** START OF Record extracts **

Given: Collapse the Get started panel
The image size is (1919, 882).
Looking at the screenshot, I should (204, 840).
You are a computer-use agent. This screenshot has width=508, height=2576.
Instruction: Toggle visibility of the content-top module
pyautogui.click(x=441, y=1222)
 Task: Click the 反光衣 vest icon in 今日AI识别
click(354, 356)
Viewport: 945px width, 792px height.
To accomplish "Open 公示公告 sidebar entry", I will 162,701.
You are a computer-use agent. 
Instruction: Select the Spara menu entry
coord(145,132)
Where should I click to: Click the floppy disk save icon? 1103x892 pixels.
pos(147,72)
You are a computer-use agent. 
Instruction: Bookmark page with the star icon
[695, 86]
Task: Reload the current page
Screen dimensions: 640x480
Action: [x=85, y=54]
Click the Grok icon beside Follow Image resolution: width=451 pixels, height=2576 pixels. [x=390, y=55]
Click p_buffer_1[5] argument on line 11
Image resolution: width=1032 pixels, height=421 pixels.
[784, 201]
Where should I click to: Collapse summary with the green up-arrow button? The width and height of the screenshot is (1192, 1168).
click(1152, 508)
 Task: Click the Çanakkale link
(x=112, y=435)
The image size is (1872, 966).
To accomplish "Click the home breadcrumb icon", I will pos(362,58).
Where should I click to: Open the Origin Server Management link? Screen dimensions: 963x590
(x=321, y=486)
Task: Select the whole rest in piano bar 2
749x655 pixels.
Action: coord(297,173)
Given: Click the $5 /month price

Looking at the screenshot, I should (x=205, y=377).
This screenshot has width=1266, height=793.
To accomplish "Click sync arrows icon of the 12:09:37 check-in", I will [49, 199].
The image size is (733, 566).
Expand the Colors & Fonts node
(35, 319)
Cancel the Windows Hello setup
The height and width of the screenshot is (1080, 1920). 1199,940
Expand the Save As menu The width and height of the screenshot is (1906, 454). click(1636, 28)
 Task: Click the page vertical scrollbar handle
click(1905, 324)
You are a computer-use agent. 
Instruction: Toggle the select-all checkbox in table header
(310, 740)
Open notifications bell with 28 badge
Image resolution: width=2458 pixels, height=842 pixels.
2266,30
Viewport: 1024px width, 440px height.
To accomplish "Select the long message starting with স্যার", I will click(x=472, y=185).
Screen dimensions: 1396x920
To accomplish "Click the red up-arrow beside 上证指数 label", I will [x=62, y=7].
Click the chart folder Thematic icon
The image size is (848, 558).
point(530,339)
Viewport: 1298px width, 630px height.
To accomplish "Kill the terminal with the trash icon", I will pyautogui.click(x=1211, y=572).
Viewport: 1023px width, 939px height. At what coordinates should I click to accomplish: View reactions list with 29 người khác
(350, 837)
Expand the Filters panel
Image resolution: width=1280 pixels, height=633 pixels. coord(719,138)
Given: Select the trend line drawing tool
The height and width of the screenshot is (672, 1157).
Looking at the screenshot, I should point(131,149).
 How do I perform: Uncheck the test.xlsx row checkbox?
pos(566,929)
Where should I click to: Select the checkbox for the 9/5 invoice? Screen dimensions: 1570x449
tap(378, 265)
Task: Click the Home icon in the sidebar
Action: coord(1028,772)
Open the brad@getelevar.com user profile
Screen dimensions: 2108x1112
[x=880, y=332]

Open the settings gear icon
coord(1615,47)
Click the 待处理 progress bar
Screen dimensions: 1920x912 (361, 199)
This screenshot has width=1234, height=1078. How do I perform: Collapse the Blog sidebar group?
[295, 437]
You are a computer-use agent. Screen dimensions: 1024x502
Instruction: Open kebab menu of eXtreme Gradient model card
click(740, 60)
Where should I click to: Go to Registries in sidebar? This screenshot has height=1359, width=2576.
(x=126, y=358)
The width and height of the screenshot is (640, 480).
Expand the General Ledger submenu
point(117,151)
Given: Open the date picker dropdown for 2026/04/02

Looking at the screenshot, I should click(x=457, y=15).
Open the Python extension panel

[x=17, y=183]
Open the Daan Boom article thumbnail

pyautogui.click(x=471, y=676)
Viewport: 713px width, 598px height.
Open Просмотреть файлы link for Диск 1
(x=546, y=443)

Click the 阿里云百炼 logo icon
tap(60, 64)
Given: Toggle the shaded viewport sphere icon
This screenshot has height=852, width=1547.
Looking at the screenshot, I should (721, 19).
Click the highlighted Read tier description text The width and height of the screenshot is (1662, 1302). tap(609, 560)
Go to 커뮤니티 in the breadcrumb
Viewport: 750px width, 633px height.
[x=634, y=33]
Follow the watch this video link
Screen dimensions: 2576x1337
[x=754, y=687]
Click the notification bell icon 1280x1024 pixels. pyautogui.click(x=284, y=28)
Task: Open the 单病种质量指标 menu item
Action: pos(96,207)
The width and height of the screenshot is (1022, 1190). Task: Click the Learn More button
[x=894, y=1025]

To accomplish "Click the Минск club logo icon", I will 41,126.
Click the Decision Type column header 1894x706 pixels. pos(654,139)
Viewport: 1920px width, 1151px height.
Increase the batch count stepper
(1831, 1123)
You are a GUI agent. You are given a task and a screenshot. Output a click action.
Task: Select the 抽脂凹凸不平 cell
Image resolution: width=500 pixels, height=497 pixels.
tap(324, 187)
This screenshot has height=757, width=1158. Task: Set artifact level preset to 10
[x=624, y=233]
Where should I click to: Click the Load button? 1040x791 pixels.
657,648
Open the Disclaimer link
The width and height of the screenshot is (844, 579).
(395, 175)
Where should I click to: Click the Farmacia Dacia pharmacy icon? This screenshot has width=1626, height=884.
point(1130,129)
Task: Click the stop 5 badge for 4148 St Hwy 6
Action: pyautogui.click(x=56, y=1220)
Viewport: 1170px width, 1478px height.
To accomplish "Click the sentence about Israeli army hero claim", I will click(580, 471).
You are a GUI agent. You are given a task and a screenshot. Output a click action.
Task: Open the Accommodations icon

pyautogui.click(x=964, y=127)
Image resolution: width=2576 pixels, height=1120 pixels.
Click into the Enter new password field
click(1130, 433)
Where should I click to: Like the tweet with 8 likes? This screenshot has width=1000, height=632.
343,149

** END OF Record extracts **

Task goal
Copy out the entire listing above line for line, with no changes.

Answer below
Given: Collapse the Get started panel
The image size is (1919, 882).
Looking at the screenshot, I should (204, 840).
You are a computer-use agent. This screenshot has width=508, height=2576.
Instruction: Toggle visibility of the content-top module
pyautogui.click(x=441, y=1222)
 Task: Click the 反光衣 vest icon in 今日AI识别
click(354, 356)
Viewport: 945px width, 792px height.
To accomplish "Open 公示公告 sidebar entry", I will 162,701.
You are a computer-use agent. 
Instruction: Select the Spara menu entry
coord(145,132)
Where should I click to: Click the floppy disk save icon? 1103x892 pixels.
pos(147,72)
You are a computer-use agent. 
Instruction: Bookmark page with the star icon
[695, 86]
Task: Reload the current page
Screen dimensions: 640x480
Action: [x=85, y=54]
Click the Grok icon beside Follow Image resolution: width=451 pixels, height=2576 pixels. [x=390, y=55]
Click p_buffer_1[5] argument on line 11
Image resolution: width=1032 pixels, height=421 pixels.
[784, 201]
Where should I click to: Collapse summary with the green up-arrow button? The width and height of the screenshot is (1192, 1168).
click(1152, 508)
 Task: Click the Çanakkale link
(x=112, y=435)
The image size is (1872, 966).
To accomplish "Click the home breadcrumb icon", I will pos(362,58).
Where should I click to: Open the Origin Server Management link? Screen dimensions: 963x590
(x=321, y=486)
Task: Select the whole rest in piano bar 2
749x655 pixels.
Action: coord(297,173)
Given: Click the $5 /month price

Looking at the screenshot, I should (x=205, y=377).
This screenshot has width=1266, height=793.
To accomplish "Click sync arrows icon of the 12:09:37 check-in", I will [49, 199].
The image size is (733, 566).
Expand the Colors & Fonts node
(35, 319)
Cancel the Windows Hello setup
The height and width of the screenshot is (1080, 1920). 1199,940
Expand the Save As menu The width and height of the screenshot is (1906, 454). click(1636, 28)
 Task: Click the page vertical scrollbar handle
click(1905, 324)
You are a computer-use agent. 
Instruction: Toggle the select-all checkbox in table header
(310, 740)
Open notifications bell with 28 badge
Image resolution: width=2458 pixels, height=842 pixels.
2266,30
Viewport: 1024px width, 440px height.
To accomplish "Select the long message starting with স্যার", I will click(x=472, y=185).
Screen dimensions: 1396x920
To accomplish "Click the red up-arrow beside 上证指数 label", I will [x=62, y=7].
Click the chart folder Thematic icon
The image size is (848, 558).
point(530,339)
Viewport: 1298px width, 630px height.
To accomplish "Kill the terminal with the trash icon", I will pyautogui.click(x=1211, y=572).
Viewport: 1023px width, 939px height. At what coordinates should I click to accomplish: View reactions list with 29 người khác
(350, 837)
Expand the Filters panel
Image resolution: width=1280 pixels, height=633 pixels. coord(719,138)
Given: Select the trend line drawing tool
The height and width of the screenshot is (672, 1157).
Looking at the screenshot, I should point(131,149).
 How do I perform: Uncheck the test.xlsx row checkbox?
pos(566,929)
Where should I click to: Select the checkbox for the 9/5 invoice? Screen dimensions: 1570x449
tap(378, 265)
Task: Click the Home icon in the sidebar
Action: coord(1028,772)
Open the brad@getelevar.com user profile
Screen dimensions: 2108x1112
[x=880, y=332]

Open the settings gear icon
coord(1615,47)
Click the 待处理 progress bar
Screen dimensions: 1920x912 (361, 199)
This screenshot has width=1234, height=1078. How do I perform: Collapse the Blog sidebar group?
[295, 437]
You are a computer-use agent. Screen dimensions: 1024x502
Instruction: Open kebab menu of eXtreme Gradient model card
click(740, 60)
Where should I click to: Go to Registries in sidebar? This screenshot has height=1359, width=2576.
(x=126, y=358)
The width and height of the screenshot is (640, 480).
Expand the General Ledger submenu
point(117,151)
Given: Open the date picker dropdown for 2026/04/02

Looking at the screenshot, I should click(x=457, y=15).
Open the Python extension panel

[x=17, y=183]
Open the Daan Boom article thumbnail

pyautogui.click(x=471, y=676)
Viewport: 713px width, 598px height.
Open Просмотреть файлы link for Диск 1
(x=546, y=443)

Click the 阿里云百炼 logo icon
tap(60, 64)
Given: Toggle the shaded viewport sphere icon
This screenshot has height=852, width=1547.
Looking at the screenshot, I should (721, 19).
Click the highlighted Read tier description text The width and height of the screenshot is (1662, 1302). tap(609, 560)
Go to 커뮤니티 in the breadcrumb
Viewport: 750px width, 633px height.
[x=634, y=33]
Follow the watch this video link
Screen dimensions: 2576x1337
[x=754, y=687]
Click the notification bell icon 1280x1024 pixels. pyautogui.click(x=284, y=28)
Task: Open the 单病种质量指标 menu item
Action: pos(96,207)
The width and height of the screenshot is (1022, 1190). Task: Click the Learn More button
[x=894, y=1025]

To accomplish "Click the Минск club logo icon", I will 41,126.
Click the Decision Type column header 1894x706 pixels. pos(654,139)
Viewport: 1920px width, 1151px height.
Increase the batch count stepper
(1831, 1123)
You are a GUI agent. You are given a task and a screenshot. Output a click action.
Task: Select the 抽脂凹凸不平 cell
Image resolution: width=500 pixels, height=497 pixels.
tap(324, 187)
This screenshot has height=757, width=1158. Task: Set artifact level preset to 10
[x=624, y=233]
Where should I click to: Click the Load button? 1040x791 pixels.
657,648
Open the Disclaimer link
The width and height of the screenshot is (844, 579).
(395, 175)
Where should I click to: Click the Farmacia Dacia pharmacy icon? This screenshot has width=1626, height=884.
point(1130,129)
Task: Click the stop 5 badge for 4148 St Hwy 6
Action: pyautogui.click(x=56, y=1220)
Viewport: 1170px width, 1478px height.
To accomplish "Click the sentence about Israeli army hero claim", I will click(580, 471).
You are a GUI agent. You are given a task and a screenshot. Output a click action.
Task: Open the Accommodations icon

pyautogui.click(x=964, y=127)
Image resolution: width=2576 pixels, height=1120 pixels.
Click into the Enter new password field
click(1130, 433)
Where should I click to: Like the tweet with 8 likes? This screenshot has width=1000, height=632.
343,149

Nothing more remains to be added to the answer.